Sunday 2 December 2012

Animal welfare


Dogs facing death for legal highs

Dogs will forced to take lethal doses of party pills under a controversial scientific testing method being considered by the Government to determine whether the designer drugs are safe for humans.



2 December, 2012




The SPCA, animal rights groups and the Greens say using animals to prove the safety of non-medical drugs is "barbaric" and are urging New Zealanders to fight the proposal when public submissions are called for.


SPCA Auckland chief executive Bob Kerridge also urged New Zealanders to force officials into banning the trials.


"Any test at all for this product on animals is quite frankly abhorrent," Kerridge said.


"This is a product that is of no benefit to humans. In addition to doing considerable harm to the animals, it has no beneficial outcome whatsoever. Therefore, [the testing] should not be allowed."


Under current laws, novel recreational drugs, or party pills, are exempt from the rules applied to pharmaceutical companies, which must prove drugs are safe for human use.


Until now, it has been up to the Government to prove party pills are unsafe but it wants to change the law, putting the burden on manufacturers to prove the pills will not cause harm.


According to a Ministry of Health report - "Regulations governing the control of novel psychoactive drugs" - outlining what testing would be needed under the law change, a designer drug "must" go through pre-clinical animals studies and it is "critical" to show a drug is safe for animals before it can be given to humans.


"At the study's completion, animals are sacrificed and tissues from all organ systems examined," the paper said.


Both rats and dogs would be subject to a lethal dose 50 per cent (LD50) test, where doses of the drug increase until half the test group dies. The method is banned in Britain and is not recognised by the OECD.


Associate Health Minister Peter Dunne said that despite a public consultation process, it was "unavoidable" that party pills would be tested on animals - including dogs.


"The Government is committed to minimal use of animal testing, but the hard truth is that scientifically, animal testing is unavoidable to prove that products are safe for human beings," Dunne told the Star-Times. "It is an unpleasant but necessary reality."
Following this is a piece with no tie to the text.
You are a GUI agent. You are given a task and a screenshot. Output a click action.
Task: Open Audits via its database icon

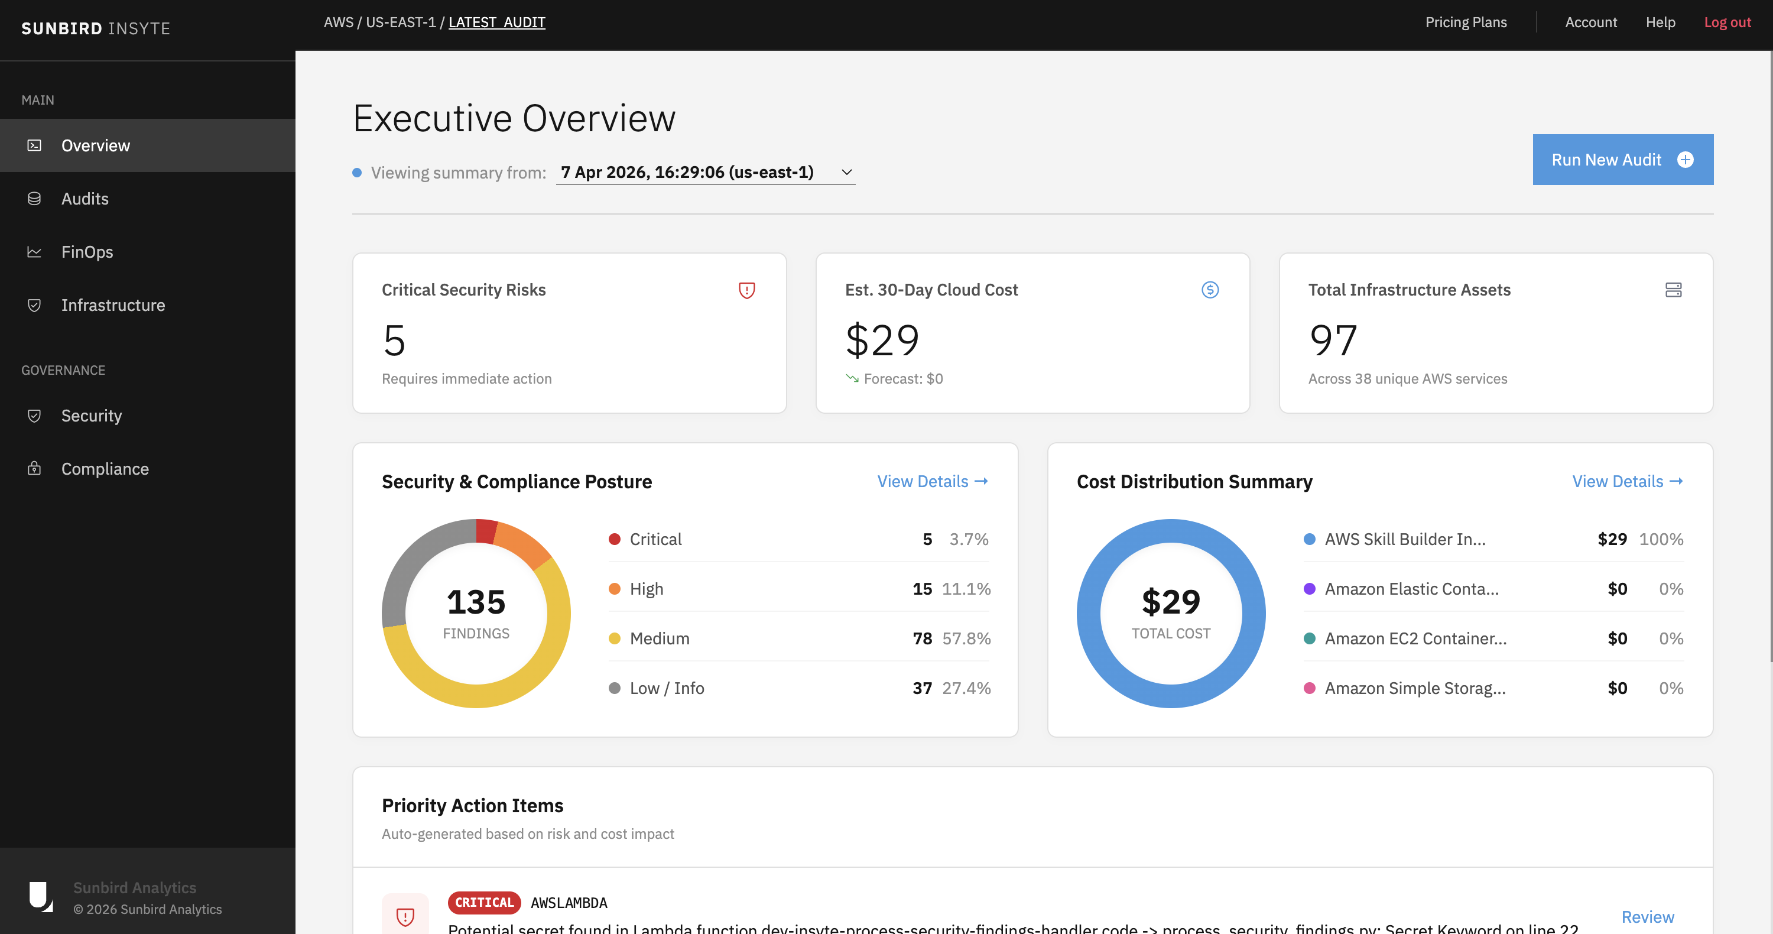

Legislation detailing the testing regime will be voted on early next year, following select committee debate that will allow for a period of public consultation.
A Ministry of Health spokesman said current policy was that animal testing in New Zealand should be "minimised" and the ministry was "actively" seeking alternatives to animal testing for party pills. It added: "The testing requirements for products to be approved under the new regulatory regime are not yet determined, though they would broadly resemble the tests new medicines undergo." Those tests include the LD50.


Animal welfare advocates called on New Zealanders to fight the proposed animal testing.


Green Party MP Mojo Mathers said: "I think it is barbaric. Dogs and other animals shouldn't be made to suffer just so that we can get legal highs on store shelves.
"I really encourage people who feel that testing of party pills on dogs and other animals is unethical to speak out against this proposal. Animal testing is cruel and it's not justifiable for party pills.


"Anyone who owns a dog will know that they are intelligent, affectionate animals capable of great loyalty and trust to humans," she said.


"To contemplate subjecting them to such cruel tests that will cause very high levels of pain and suffering, all in the name of allowing people to have a legal high is, in my view, totally unethical."


Once the pills have gone through tests involving dogs and rats and no major concerns are uncovered, they will be tested on humans.


The paper said: "Clinical trials with healthy volunteers need to be conducted in a medical setting with close medical supervision with access to advanced emergency care in the event of volunteers suffering adverse clinical effects.


"As these drugs are by nature psychoactive, volunteers will also need to be closely monitored by a registered psychologist for evidence of adverse psychological events."


The drugs could also "impair judgement of the user and have detrimental effects upon themselves and others, secondary to the user's altered state, such as impaired driving leading to motor vehicle accidents".


The ministry's document outlining the clinical testing process also touches on the "addiction potential" of party pills containing BZP.


It states that previous trials involving rats - that measured the animals' reactions to different substances - had shown they reacted to BZP "in a manner similar to that found with other addictive drugs such as heroin, cocaine and methamphetamine".
More than 20 million party pills were sold in New Zealand in the five-year period leading up to the Government's 2008 crackdown on the over-the-counter highs.